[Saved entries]
+--

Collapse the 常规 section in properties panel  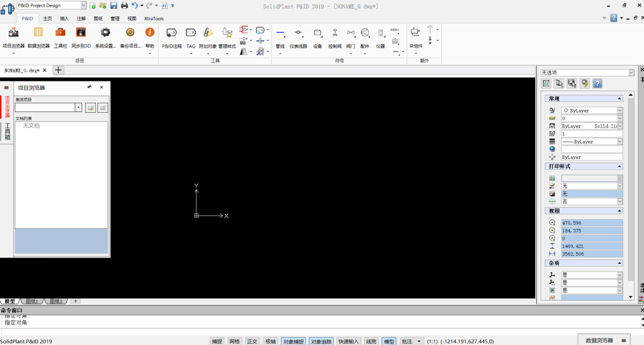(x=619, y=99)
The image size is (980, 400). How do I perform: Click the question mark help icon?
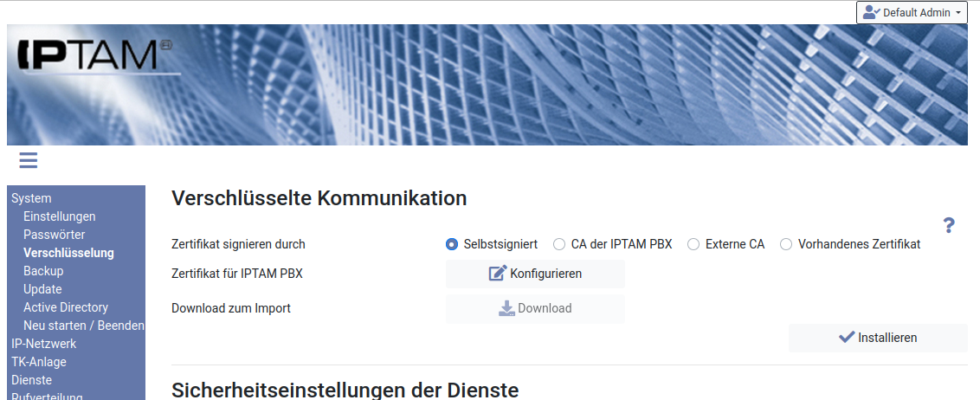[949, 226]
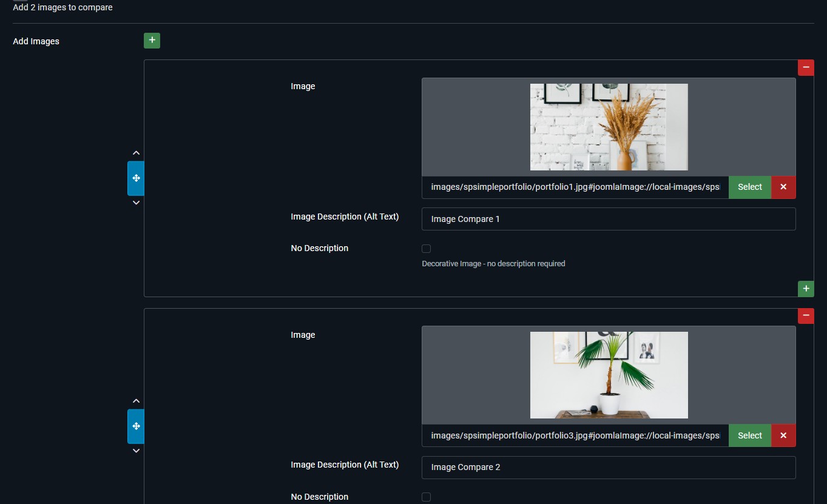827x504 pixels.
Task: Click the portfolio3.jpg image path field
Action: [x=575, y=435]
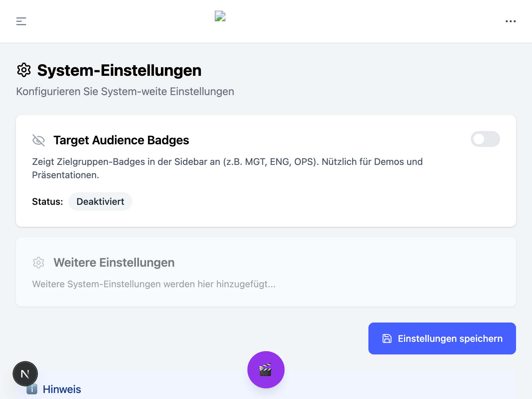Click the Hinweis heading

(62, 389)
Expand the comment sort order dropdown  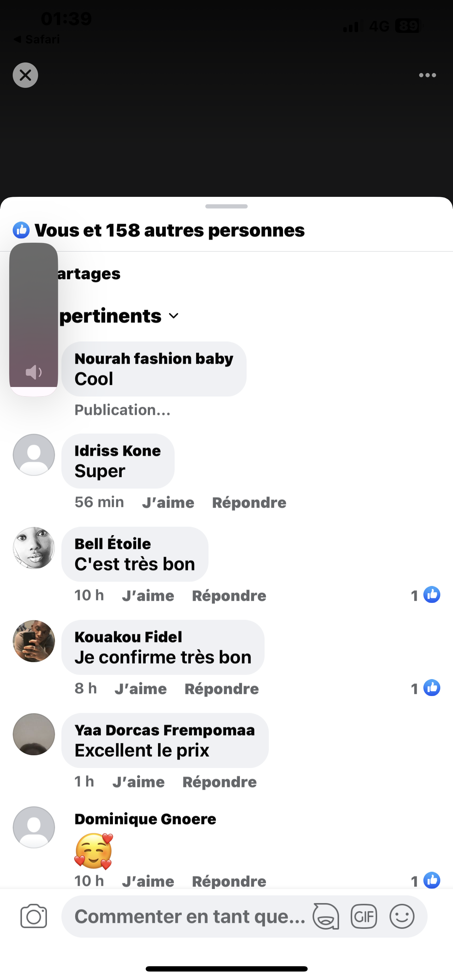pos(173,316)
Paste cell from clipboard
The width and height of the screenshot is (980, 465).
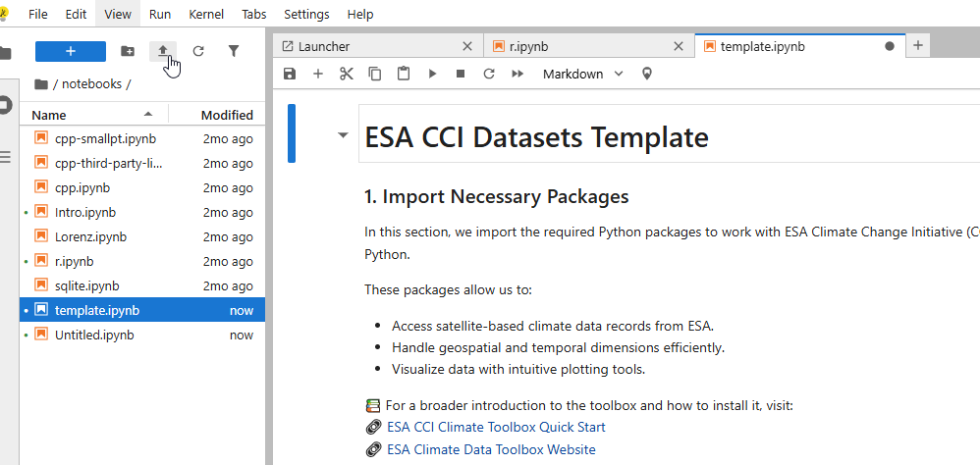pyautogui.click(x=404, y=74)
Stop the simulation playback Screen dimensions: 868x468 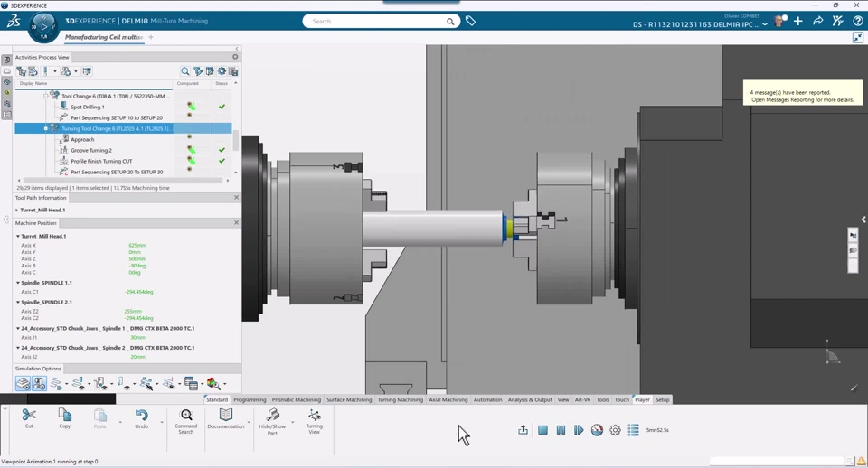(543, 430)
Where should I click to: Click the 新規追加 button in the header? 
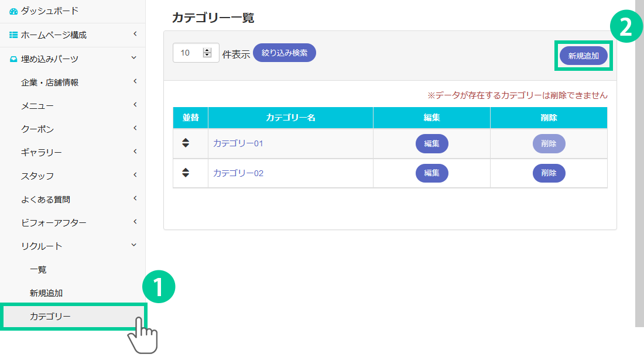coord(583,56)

+--

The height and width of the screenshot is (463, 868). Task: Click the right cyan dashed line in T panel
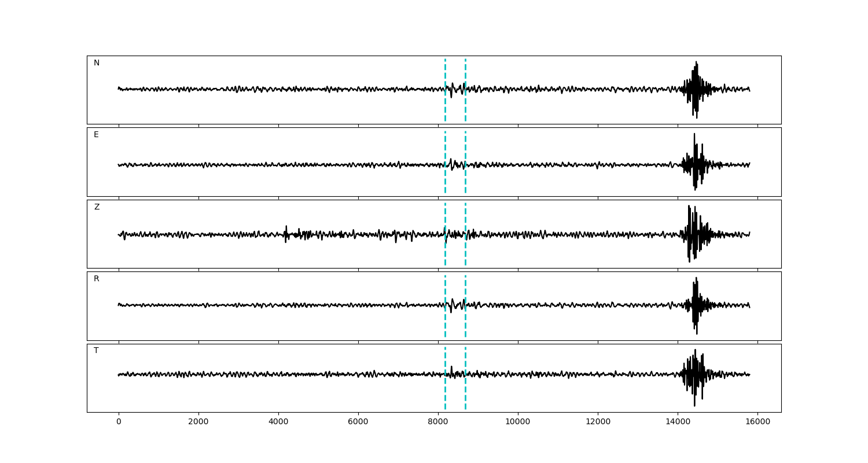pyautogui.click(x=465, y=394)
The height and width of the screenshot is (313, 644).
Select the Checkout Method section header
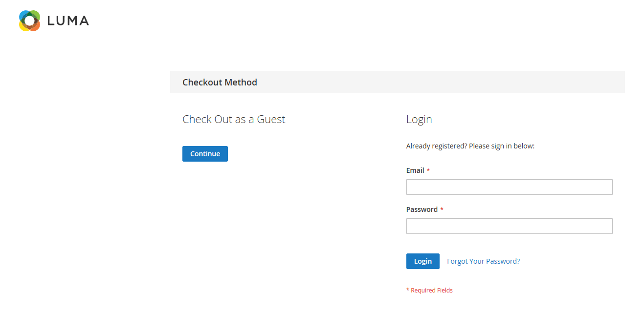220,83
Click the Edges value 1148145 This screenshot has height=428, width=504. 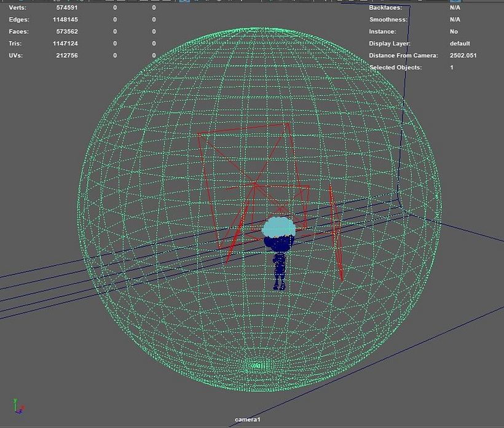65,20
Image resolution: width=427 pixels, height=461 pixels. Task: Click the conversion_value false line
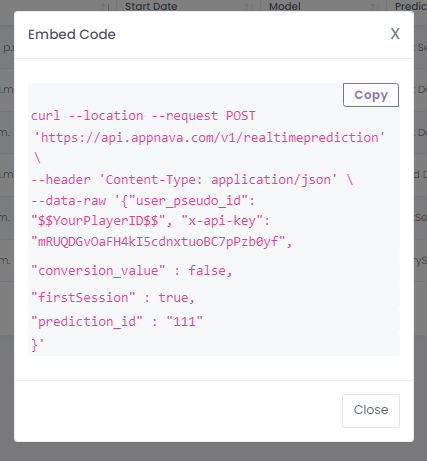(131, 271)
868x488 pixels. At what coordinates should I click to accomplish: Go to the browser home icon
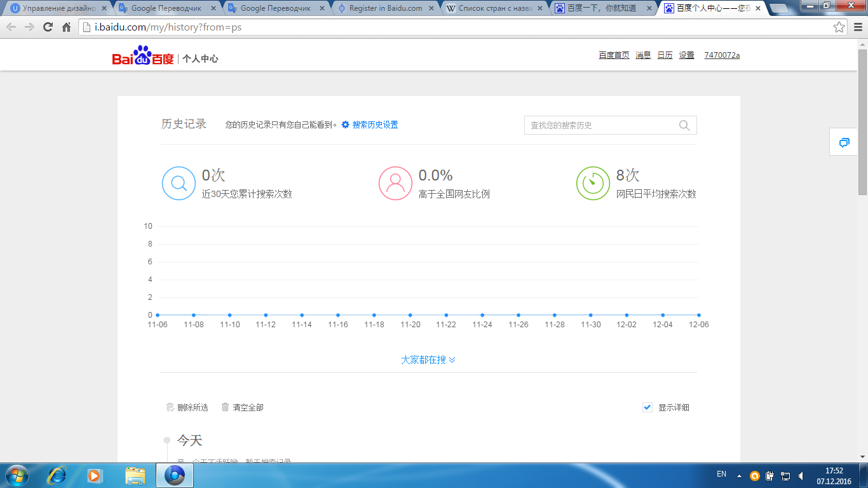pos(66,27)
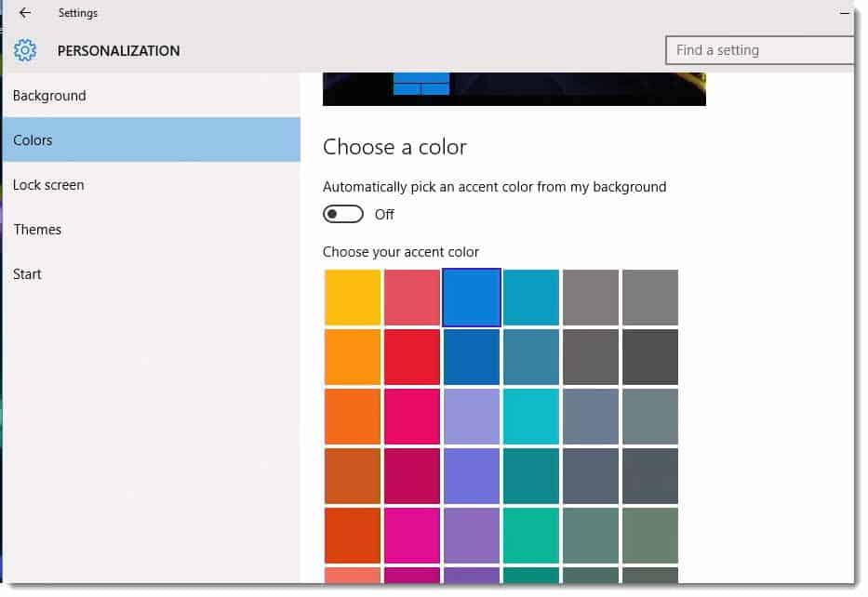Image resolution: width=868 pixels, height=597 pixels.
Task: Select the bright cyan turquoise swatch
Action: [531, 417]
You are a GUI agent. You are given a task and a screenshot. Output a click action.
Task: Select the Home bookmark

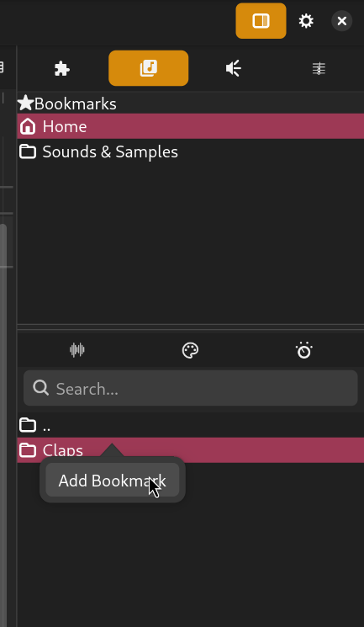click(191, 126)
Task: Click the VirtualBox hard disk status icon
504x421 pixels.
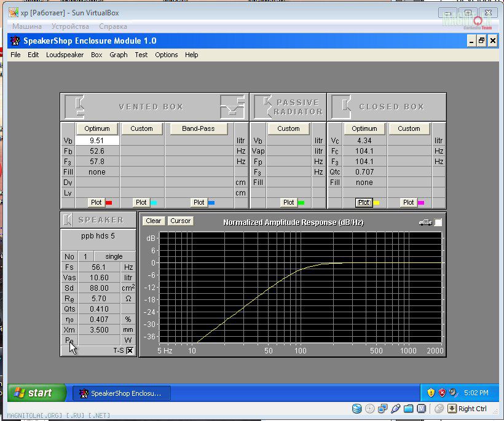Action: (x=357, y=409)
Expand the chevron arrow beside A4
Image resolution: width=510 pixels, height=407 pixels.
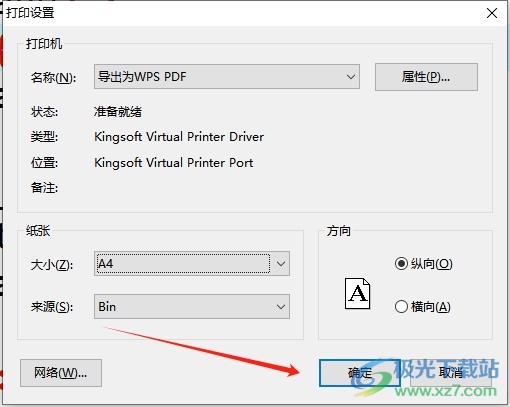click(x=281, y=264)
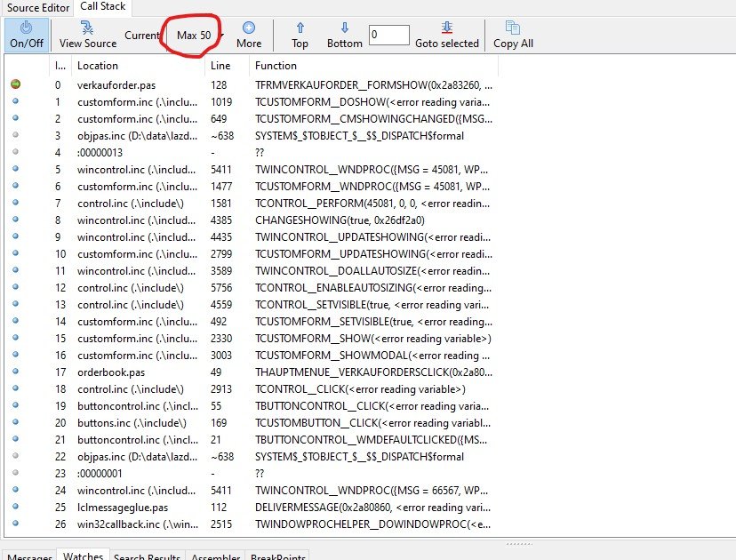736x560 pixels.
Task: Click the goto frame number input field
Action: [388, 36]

+--

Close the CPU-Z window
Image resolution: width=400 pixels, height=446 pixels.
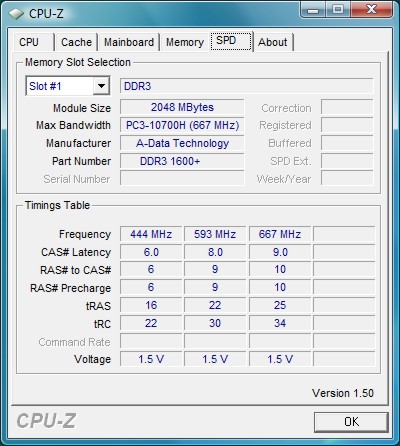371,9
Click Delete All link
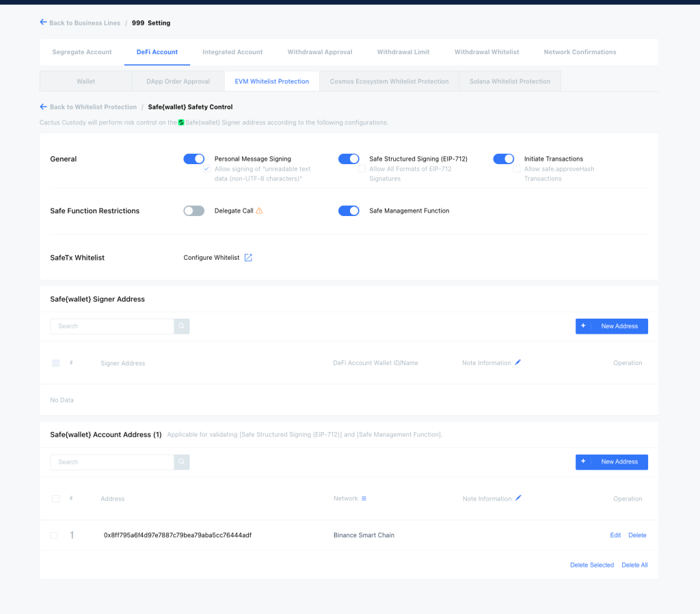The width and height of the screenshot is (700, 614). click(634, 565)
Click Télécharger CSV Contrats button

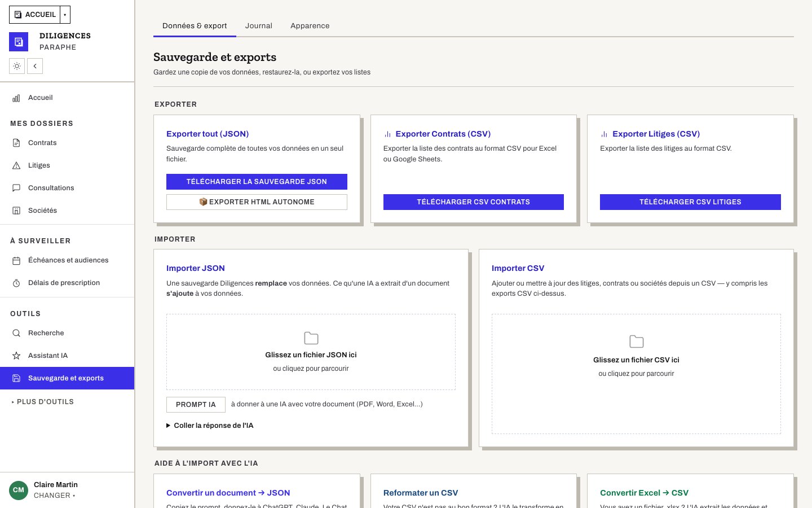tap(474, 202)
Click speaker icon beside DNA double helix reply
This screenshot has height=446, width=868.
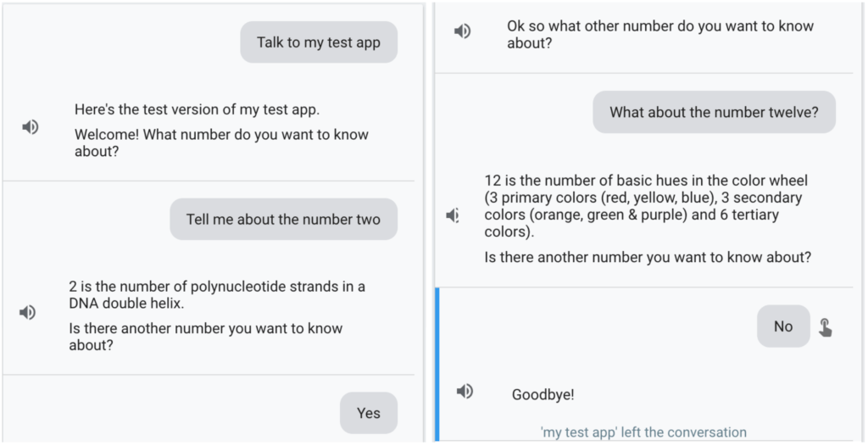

+--

Of the records above, print only the lines from the one containing "Click Télécharger CSV Contrats button" through the one containing "This screenshot has height=446, width=868.", inclusive and unaltered, leaving out pictures.

Click Télécharger CSV Contrats button

tap(474, 202)
Click speaker icon beside DNA double helix reply
This screenshot has height=446, width=868.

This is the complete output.